Comments (2)
I think we should start more simply and just assess the performance of various metrics on B to predict the holdout portion of A. Here are possible metrics we can assess:
- the prior probability of edge existence (based on B-derived XSwapped networks)
- random walk edge predictions on homogeneous networks
- jaccard similarity on homogeneous networks and bipartite networks
Does this sound like a reasonable starting point?

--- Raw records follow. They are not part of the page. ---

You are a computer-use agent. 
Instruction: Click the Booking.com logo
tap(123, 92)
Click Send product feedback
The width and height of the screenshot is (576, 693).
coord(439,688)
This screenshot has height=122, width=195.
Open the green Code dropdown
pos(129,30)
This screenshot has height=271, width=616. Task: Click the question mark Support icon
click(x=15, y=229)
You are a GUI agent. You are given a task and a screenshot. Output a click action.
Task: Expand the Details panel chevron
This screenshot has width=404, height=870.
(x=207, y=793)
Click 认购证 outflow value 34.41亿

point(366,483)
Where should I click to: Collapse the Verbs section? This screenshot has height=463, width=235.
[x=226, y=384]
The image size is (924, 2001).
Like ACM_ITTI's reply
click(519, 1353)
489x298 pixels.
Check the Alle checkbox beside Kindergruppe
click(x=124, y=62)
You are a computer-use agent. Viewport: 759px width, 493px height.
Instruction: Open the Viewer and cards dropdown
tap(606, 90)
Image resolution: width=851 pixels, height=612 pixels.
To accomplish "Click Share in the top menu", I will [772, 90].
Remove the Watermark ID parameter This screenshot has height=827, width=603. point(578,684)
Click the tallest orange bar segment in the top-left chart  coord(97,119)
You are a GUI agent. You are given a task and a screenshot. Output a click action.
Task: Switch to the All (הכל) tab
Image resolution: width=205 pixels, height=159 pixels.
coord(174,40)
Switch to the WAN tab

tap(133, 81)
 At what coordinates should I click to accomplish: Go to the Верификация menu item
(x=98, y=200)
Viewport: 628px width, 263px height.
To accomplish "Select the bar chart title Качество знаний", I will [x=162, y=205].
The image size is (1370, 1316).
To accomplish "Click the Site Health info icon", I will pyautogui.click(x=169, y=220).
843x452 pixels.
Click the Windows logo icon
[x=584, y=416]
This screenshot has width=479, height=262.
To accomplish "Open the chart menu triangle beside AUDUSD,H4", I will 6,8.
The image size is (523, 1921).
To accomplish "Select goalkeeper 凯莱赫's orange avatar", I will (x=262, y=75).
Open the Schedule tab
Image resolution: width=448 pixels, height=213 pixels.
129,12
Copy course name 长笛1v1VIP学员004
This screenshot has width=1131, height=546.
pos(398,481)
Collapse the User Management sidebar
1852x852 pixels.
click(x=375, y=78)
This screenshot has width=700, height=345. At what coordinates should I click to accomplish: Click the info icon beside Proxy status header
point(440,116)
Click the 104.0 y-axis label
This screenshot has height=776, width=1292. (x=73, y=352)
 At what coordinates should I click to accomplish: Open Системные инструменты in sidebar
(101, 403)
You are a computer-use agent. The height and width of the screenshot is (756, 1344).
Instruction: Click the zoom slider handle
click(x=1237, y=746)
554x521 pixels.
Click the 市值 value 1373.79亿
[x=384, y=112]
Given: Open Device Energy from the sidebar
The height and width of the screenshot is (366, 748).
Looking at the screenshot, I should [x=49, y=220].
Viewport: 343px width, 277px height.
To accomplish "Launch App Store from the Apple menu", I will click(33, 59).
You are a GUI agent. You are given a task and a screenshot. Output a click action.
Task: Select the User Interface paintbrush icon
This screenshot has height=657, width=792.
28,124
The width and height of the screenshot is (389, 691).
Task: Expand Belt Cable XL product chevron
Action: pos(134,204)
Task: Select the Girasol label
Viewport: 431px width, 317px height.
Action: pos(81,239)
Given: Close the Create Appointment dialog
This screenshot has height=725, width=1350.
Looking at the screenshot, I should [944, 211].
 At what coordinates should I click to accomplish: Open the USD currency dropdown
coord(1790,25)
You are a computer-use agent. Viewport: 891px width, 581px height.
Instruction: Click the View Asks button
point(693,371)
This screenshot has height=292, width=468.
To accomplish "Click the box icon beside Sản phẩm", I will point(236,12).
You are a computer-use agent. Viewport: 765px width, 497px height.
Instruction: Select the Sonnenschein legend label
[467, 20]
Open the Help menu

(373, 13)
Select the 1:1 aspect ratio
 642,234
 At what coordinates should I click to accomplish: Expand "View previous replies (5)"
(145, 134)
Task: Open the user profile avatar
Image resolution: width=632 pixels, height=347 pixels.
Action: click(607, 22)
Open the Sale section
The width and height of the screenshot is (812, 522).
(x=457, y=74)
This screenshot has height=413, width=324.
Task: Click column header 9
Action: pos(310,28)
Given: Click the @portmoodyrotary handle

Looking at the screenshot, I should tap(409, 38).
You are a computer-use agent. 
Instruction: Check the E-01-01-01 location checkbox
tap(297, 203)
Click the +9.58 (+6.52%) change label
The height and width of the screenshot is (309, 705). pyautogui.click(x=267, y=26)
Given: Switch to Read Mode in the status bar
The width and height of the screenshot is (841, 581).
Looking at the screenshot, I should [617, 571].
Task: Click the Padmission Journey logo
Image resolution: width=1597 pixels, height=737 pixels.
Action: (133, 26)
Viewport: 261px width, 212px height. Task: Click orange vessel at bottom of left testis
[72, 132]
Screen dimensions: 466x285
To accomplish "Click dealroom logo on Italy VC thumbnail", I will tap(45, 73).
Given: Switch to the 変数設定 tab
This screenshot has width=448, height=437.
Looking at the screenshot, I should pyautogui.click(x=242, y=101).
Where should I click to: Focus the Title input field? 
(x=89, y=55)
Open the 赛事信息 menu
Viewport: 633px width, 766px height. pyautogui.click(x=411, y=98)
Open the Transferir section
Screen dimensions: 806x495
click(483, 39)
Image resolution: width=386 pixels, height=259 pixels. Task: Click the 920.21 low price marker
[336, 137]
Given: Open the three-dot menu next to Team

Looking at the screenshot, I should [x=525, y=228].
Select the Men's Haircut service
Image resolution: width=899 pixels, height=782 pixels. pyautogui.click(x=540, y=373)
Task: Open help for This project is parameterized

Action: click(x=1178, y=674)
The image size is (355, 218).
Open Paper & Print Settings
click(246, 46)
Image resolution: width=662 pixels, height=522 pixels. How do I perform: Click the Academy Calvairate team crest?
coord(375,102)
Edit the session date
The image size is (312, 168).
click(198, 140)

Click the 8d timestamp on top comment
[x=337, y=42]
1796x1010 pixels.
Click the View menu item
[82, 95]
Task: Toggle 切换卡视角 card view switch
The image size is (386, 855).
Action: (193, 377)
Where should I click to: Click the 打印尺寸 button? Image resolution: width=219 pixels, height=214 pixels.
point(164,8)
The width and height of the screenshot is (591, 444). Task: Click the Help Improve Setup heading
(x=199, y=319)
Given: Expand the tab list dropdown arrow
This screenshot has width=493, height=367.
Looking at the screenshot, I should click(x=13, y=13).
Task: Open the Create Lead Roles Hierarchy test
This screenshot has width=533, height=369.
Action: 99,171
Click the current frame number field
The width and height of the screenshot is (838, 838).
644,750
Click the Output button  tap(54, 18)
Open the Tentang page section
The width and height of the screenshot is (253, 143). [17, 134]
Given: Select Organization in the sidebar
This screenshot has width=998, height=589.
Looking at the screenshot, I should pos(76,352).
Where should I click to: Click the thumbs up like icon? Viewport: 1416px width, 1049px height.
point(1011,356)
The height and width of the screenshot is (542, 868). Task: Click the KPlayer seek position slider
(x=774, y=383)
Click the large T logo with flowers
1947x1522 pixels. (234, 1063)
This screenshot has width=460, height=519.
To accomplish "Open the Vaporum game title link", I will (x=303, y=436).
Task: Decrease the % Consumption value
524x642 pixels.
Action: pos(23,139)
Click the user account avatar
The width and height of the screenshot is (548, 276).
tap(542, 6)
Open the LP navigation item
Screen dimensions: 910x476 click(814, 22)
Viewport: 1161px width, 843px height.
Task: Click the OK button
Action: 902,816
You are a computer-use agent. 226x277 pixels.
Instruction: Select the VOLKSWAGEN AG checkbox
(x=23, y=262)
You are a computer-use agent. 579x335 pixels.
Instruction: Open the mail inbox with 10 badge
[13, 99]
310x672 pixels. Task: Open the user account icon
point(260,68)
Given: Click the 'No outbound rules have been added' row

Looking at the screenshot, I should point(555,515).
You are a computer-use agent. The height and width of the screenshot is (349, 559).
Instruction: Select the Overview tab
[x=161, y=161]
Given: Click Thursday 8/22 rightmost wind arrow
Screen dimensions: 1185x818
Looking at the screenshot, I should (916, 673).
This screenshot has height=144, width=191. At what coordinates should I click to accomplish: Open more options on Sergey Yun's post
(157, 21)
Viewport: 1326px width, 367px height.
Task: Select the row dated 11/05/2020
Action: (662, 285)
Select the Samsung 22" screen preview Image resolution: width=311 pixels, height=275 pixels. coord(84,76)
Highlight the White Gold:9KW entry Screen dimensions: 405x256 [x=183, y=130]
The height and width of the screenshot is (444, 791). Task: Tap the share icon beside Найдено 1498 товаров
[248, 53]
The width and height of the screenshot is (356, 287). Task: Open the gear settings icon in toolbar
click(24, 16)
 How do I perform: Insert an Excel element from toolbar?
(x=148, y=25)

This way we can see on different networks how predictive the prior probability of edge existence is compared to other simple metrics that do require access to actual edges.
It would also be interesting to find actual predictions other people created (that we don't have to implement) and compare their performance to the prior edge probability.
from xswap-analysis.
Do you include DWPC in "Random walk", or do you mean even simpler, simply the nodes that you reach in a certain number of steps, including loops? For the time being, I am going with DWPCs, but the other would be easy to compare.
Using an example homogeneous network, I setup the following prediction task.
- Drop 20% of network edges
- Compute features using the pruned network
- Generate 1000 permutations of the pruned network
- Compute features using each permuted network and average each feature to get "priors" for each feature (not doing degree grouping for now)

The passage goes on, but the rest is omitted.